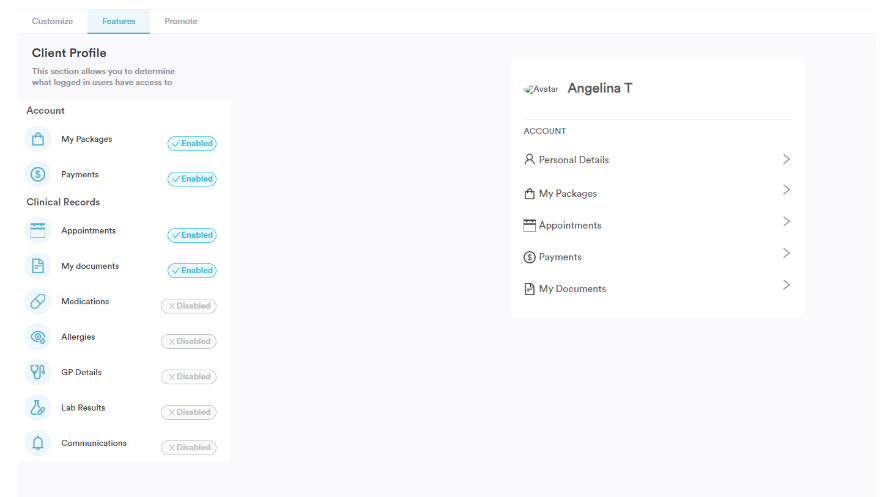Click the My Packages shopping bag icon
This screenshot has height=497, width=882.
tap(38, 140)
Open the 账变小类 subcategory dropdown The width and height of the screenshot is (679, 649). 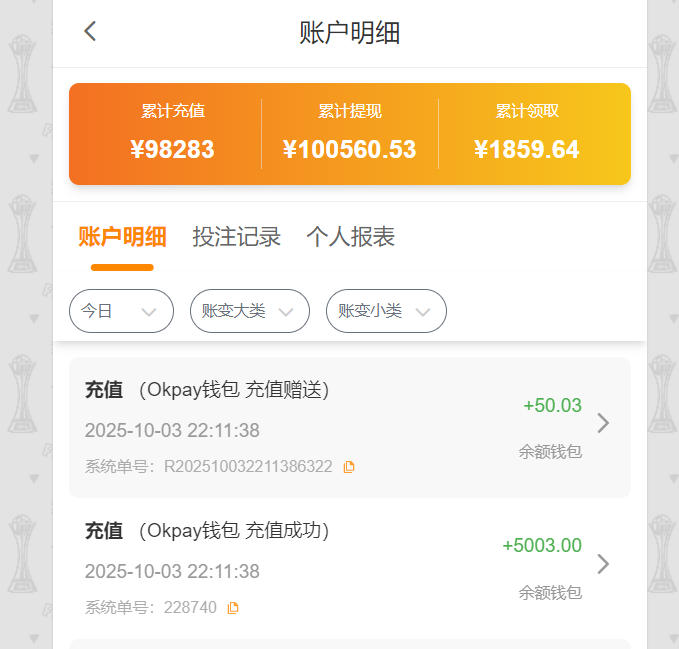click(386, 311)
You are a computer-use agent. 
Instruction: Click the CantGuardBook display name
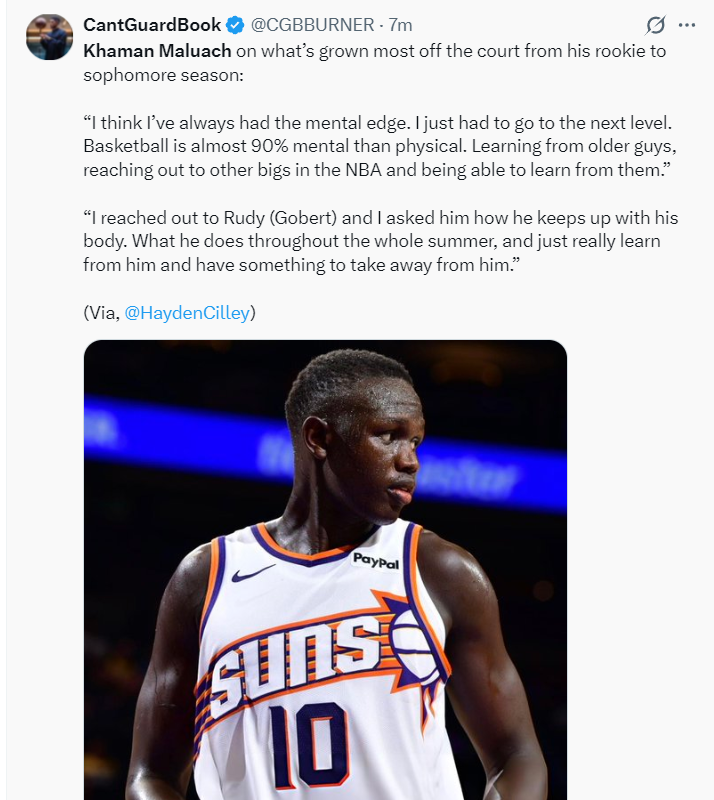coord(152,24)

◆ **Work to do**
Can you update the stretch of data from the line containing "You are a computer-use agent." through the end, swapping "display name" for "username" and leaving all else unchanged? Give only those lines, and leave the pictures out.

◆ **Completed task**
You are a computer-use agent. 
Instruction: Click the CantGuardBook username
coord(152,24)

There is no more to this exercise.